The manager believes that as far as the premium car market is concerned, the behavior of the luxury consumer will be to spend moderately but the purchase decision will be less influenced by external factors compared to the customers of other brands. “Indeed, costs represent at the moment an important aspect in the decision to acquire a premium car but it is not necessarily the main factor,” she says.
Where should investors look?
At this point, it would be an overstatement to say that there are still investors who are “interested” in opportunities on this market. “Unfortunately, in this general atmosphere ruled by panic, mostly created and maintained artificially, there are few experienced entrepreneurs who can realize the potential of certain domains. One of these promising domains is spas,” says Petcu.
However, investors should focus on certain areas. The CPP study mentions, among luxury sectors where major opportunities lie, the spa and travel domains, for several reasons. First of all, “there are no specialized travel agencies in the luxury industry. This sector is full of opportunity, especially when there are already two companies specialized in private flights. There is a growing number of people in Romania who opt for first class travel, be it business or vacation. Business Class tickets bought in Bucharest represent 7 percent of all sales made by the airlines.”

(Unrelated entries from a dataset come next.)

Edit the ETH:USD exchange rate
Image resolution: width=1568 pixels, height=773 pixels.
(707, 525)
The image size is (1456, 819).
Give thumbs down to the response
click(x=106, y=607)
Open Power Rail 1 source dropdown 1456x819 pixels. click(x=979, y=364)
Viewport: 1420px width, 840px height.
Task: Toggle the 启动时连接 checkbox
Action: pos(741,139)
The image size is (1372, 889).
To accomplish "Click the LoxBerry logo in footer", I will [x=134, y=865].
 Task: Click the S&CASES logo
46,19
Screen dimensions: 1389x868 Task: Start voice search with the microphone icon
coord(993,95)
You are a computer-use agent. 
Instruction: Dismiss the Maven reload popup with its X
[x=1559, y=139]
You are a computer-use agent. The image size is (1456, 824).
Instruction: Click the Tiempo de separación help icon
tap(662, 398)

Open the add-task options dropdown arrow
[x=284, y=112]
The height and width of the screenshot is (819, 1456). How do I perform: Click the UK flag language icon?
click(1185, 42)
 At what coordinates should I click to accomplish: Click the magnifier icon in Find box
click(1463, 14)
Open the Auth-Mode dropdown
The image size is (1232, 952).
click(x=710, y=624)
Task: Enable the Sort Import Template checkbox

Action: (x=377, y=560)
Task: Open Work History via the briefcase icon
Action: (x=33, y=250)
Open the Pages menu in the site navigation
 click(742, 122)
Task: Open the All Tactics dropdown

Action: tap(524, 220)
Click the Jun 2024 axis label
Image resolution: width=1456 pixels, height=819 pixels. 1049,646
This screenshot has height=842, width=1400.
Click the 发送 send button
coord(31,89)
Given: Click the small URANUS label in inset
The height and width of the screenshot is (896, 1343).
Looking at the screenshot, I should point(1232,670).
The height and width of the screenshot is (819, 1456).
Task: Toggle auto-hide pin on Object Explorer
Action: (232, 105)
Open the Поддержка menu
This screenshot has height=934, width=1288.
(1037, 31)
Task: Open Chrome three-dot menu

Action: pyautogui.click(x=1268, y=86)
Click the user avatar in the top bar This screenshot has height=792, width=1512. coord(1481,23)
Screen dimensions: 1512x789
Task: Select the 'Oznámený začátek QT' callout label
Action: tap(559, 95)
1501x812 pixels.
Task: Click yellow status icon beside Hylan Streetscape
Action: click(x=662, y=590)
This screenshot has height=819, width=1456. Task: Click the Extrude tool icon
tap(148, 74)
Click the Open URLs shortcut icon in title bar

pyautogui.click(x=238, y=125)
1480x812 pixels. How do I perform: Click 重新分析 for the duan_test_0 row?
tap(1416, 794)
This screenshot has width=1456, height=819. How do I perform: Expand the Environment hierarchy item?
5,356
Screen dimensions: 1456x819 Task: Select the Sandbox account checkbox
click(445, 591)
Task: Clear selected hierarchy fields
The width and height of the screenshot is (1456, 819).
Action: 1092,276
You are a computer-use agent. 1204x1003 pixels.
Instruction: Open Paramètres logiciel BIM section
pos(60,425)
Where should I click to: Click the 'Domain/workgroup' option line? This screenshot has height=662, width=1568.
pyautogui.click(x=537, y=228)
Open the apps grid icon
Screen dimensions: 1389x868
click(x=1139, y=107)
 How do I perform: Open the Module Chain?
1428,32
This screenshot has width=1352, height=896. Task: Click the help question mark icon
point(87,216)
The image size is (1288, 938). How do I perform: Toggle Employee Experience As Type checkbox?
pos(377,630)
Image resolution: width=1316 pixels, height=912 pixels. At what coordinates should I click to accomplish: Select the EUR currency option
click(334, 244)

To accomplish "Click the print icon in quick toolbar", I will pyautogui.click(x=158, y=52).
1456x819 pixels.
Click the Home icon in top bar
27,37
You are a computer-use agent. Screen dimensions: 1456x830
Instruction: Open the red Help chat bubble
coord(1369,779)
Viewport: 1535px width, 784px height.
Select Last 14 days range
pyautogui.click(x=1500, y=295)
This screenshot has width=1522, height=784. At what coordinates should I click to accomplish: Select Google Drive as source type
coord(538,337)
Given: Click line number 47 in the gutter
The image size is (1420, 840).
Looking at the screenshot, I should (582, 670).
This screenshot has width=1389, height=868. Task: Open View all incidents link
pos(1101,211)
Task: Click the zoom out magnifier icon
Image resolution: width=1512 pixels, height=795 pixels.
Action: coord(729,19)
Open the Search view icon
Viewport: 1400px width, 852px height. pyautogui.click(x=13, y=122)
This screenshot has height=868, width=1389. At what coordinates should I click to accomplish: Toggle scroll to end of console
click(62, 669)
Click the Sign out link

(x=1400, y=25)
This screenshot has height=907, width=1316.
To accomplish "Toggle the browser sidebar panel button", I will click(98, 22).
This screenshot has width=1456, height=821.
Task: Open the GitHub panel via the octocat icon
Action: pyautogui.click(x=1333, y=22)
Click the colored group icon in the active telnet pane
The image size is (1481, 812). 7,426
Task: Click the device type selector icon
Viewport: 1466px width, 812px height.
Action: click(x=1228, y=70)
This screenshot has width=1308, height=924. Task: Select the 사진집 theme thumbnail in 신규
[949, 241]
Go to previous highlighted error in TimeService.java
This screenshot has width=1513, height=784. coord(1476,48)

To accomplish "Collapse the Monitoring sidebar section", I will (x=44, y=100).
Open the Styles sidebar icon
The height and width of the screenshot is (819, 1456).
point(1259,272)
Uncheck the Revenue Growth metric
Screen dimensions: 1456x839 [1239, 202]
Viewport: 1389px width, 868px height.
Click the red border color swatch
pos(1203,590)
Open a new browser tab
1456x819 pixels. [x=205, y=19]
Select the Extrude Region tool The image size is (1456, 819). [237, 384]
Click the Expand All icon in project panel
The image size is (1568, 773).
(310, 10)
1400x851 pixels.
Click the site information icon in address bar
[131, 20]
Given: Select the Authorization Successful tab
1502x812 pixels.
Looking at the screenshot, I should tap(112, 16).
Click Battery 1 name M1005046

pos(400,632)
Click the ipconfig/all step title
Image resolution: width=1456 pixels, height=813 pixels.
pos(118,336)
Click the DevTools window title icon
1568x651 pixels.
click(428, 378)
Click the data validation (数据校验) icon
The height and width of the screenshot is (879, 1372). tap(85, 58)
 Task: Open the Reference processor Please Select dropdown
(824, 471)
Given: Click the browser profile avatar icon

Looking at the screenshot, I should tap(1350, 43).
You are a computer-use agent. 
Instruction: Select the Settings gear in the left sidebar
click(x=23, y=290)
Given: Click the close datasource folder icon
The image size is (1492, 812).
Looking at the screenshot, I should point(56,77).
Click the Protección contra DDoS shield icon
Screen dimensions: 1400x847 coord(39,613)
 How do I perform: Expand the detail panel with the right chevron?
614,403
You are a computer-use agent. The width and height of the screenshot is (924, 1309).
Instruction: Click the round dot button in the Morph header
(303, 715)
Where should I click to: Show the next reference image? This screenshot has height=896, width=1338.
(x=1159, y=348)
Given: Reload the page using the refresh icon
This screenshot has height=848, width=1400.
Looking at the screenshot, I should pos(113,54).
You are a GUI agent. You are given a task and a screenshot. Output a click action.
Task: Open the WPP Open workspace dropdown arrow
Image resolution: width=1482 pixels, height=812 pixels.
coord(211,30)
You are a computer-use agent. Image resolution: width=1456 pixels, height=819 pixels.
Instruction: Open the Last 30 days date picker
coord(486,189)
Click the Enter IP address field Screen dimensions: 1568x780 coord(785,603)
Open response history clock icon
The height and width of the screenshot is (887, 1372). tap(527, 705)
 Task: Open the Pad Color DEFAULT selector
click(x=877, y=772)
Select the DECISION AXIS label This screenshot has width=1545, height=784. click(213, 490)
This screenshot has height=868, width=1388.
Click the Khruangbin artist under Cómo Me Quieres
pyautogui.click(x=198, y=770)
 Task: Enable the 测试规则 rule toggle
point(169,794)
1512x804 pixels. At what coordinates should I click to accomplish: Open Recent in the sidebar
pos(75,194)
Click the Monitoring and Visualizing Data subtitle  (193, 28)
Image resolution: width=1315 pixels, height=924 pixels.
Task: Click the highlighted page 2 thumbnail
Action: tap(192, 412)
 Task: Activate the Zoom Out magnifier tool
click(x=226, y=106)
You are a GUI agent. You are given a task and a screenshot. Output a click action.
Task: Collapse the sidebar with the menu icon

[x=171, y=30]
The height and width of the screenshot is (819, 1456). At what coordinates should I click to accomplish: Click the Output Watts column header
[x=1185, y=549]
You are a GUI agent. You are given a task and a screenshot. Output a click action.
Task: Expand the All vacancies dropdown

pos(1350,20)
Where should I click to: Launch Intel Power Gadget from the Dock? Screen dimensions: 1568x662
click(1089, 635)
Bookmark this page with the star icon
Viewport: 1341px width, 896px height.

Similarly, the spa segment could be appealing for an investor since it is “the least developed one from all the sectors of the luxury industry. There are many beauty saloons in Bucharest that describe their services as being ‘a spa', but there is still a long way to go before they reach that objective.”
Currently there are no spa services for men. “There are many international brands that have expressed their interest over time to enter the Romanian market. Among these we could mention Molton Brown, Biodroga and Givenchy. E'SPA announced the signing of a contract for project Silver Mountain (Radisson) in Poiana Brasov, but it looks like it is going to be postponed due to the international crisis,” adds Petcu.
However, a project that is underway and very likely to be completed will be the SPA Shiseido that Tiriac Imobiliare will include in the residential project Stejarii. “The company has declared that the project is not being postponed, and it looks like 2009 will see the opening of the first sections for this project.”
In the hospitality industry, investors should look at opening boutique-type or designer-branded hotels. Last but not least, there are still opportunities in fashion: on the womenswear segments these lie in wedding dresses, business suits and formal clothing. In the menswear segment, they lie in shoes, bags and leather accessories.